Vehicle Detection

In this project, your goal is to write a software pipeline to detect vehicles in a video (start with the test_video.mp4 and later implement on full project_video.mp4), but the main output or product we want you to create is a detailed writeup of the project. Check out the writeup template for this project and use it as a starting point for creating your own writeup.

The Project

The goals / steps of this project are the following:

Perform a Histogram of Oriented Gradients (HOG) feature extraction on a labeled training set of images and train a classifier Linear SVM classifier
Optionally, you can also apply a color transform and append binned color features, as well as histograms of color, to your HOG feature vector.
Note: for those first two steps don't forget to normalize your features and randomize a selection for training and testing.
Implement a sliding-window technique and use your trained classifier to search for vehicles in images.
Run your pipeline on a video stream (start with the test_video.mp4 and later implement on full project_video.mp4) and create a heat map of recurring detections frame by frame to reject outliers and follow detected vehicles.
Estimate a bounding box for vehicles detected.

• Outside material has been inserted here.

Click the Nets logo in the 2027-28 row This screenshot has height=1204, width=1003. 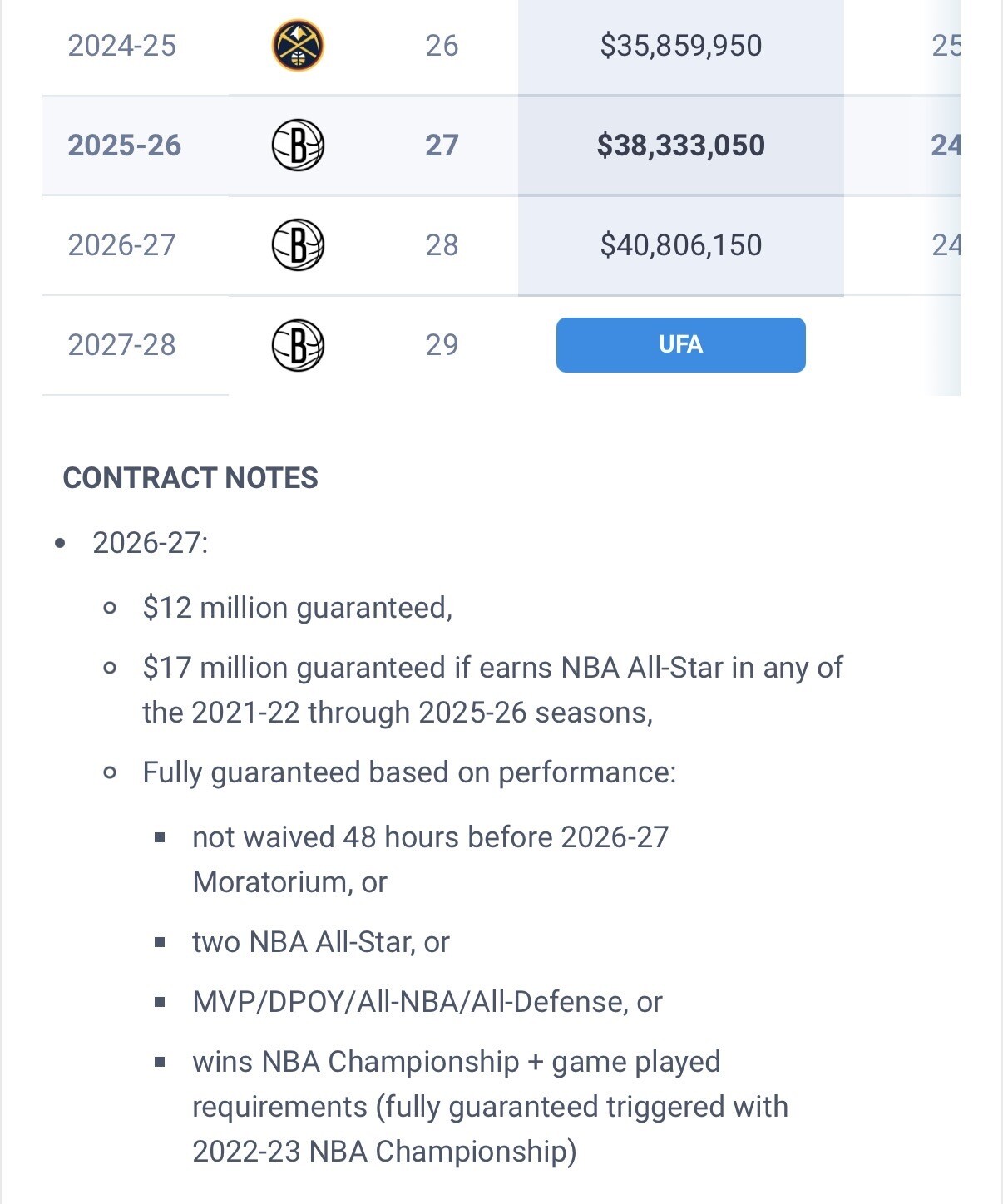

Here are links to the labeled data for vehicle and non-vehicle examples to train your classifier. These example images come from a combination of the GTI vehicle image database, the KITTI vision benchmark suite, and examples extracted from the project video itself. You are welcome and encouraged to take advantage of the recently released Udacity labeled dataset to augment your training data.

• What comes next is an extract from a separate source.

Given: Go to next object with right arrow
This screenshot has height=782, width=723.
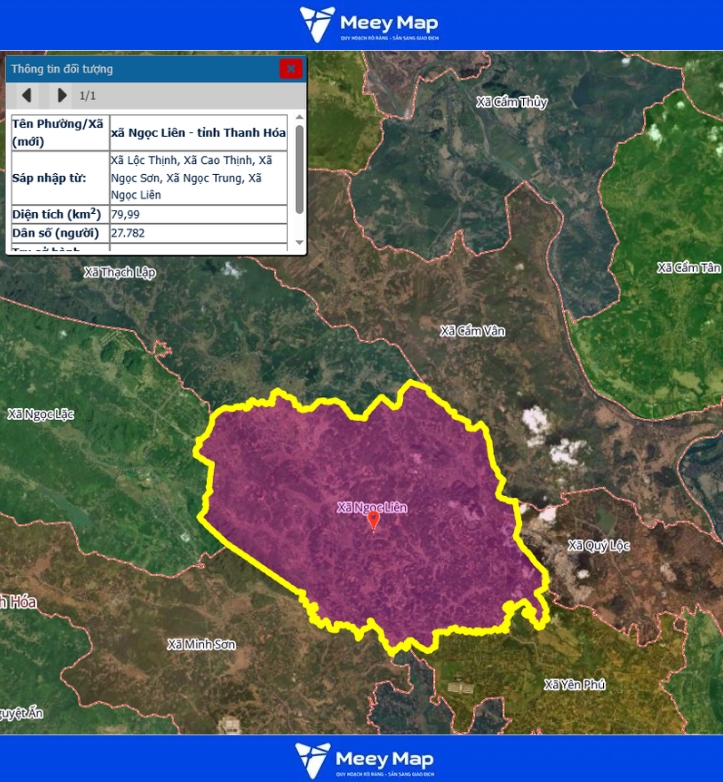Looking at the screenshot, I should coord(62,95).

Some example images for testing your pipeline on single frames are located in the test_images folder. To help the reviewer examine your work, please save examples of the output from each stage of your pipeline in the folder called ouput_images, and include them in your writeup for the project by describing what each image shows. The video called project_video.mp4 is the video your pipeline should work well on.

Rubric Points

###Here I will consider the rubric points individually and describe how I addressed each point in my implementation.

###Writeup / README

####1. Provide a Writeup / README that includes all the rubric points and how you addressed each one. You can submit your writeup as markdown or pdf. Here is a template writeup for this project you can use as a guide and a starting point.

You're reading it!

###Histogram of Oriented Gradients (HOG)

####1. Explain how (and identify where in your code) you extracted HOG features from the training images.

I started by reading in all the vehicle and non-vehicle images (in the provided labeled data set). I use a combination of spatial binning, histogram of colors and HOG features. Please refer FeatureExtractor. HOG features in particular are extracted using skimage.feature.hog function at method get_hog_features.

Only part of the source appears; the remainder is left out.